*PROBLEM DESCRIPTION*.
Rewrite the full material exactly; no line may be skipped.

(INFORMATION Opens)

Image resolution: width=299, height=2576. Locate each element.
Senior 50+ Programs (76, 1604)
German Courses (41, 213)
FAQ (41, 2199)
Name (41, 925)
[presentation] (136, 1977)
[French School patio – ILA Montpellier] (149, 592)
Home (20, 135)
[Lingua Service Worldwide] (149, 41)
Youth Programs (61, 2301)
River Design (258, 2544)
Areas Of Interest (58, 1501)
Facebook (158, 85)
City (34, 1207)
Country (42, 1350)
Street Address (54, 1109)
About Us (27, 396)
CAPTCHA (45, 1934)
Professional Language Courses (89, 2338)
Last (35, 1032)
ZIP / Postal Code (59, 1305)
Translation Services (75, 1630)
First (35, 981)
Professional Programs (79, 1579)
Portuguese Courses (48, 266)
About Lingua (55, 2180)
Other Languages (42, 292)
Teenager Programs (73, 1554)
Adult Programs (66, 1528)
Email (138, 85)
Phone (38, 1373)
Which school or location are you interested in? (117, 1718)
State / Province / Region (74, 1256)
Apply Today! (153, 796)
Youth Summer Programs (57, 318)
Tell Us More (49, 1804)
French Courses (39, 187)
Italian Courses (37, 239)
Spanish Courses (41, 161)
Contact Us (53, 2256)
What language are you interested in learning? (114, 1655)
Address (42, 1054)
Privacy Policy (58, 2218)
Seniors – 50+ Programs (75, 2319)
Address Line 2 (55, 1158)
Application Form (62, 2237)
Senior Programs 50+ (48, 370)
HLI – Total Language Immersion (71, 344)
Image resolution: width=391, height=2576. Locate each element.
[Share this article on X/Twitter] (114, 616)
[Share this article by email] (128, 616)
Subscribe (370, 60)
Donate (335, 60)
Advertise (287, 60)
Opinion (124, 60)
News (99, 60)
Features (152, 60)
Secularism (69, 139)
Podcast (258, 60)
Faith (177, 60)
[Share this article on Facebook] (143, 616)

(INFORMATION Closes)

*TASK ANSWER*.
Image resolution: width=299, height=2576. Locate each element.
Senior 50+ Programs (76, 1604)
German Courses (41, 213)
FAQ (41, 2199)
Name (41, 925)
[presentation] (136, 1977)
[French School patio – ILA Montpellier] (149, 592)
Home (20, 135)
[Lingua Service Worldwide] (149, 41)
Youth Programs (61, 2301)
River Design (258, 2544)
Areas Of Interest (58, 1501)
Facebook (158, 85)
City (34, 1207)
Country (42, 1350)
Street Address (54, 1109)
About Us (27, 396)
CAPTCHA (45, 1934)
Professional Language Courses (89, 2338)
Last (35, 1032)
ZIP / Postal Code (59, 1305)
Translation Services (75, 1630)
First (35, 981)
Professional Programs (79, 1579)
Portuguese Courses (48, 266)
About Lingua (55, 2180)
Other Languages (42, 292)
Teenager Programs (73, 1554)
Adult Programs (66, 1528)
Email (138, 85)
Phone (38, 1373)
Which school or location are you interested in? (117, 1718)
State / Province / Region (74, 1256)
Apply Today! (153, 796)
Youth Summer Programs (57, 318)
Tell Us More (49, 1804)
French Courses (39, 187)
Italian Courses (37, 239)
Spanish Courses (41, 161)
Contact Us (53, 2256)
What language are you interested in learning? (114, 1655)
Address (42, 1054)
Privacy Policy (58, 2218)
Seniors – 50+ Programs (75, 2319)
Address Line 2 (55, 1158)
Application Form (62, 2237)
Senior Programs 50+ (48, 370)
HLI – Total Language Immersion (71, 344)
Image resolution: width=391, height=2576. Locate each element.
[Share this article on X/Twitter] (114, 616)
[Share this article by email] (128, 616)
Subscribe (370, 60)
Donate (335, 60)
Advertise (287, 60)
Opinion (124, 60)
News (99, 60)
Features (152, 60)
Secularism (69, 139)
Podcast (258, 60)
Faith (177, 60)
[Share this article on Facebook] (143, 616)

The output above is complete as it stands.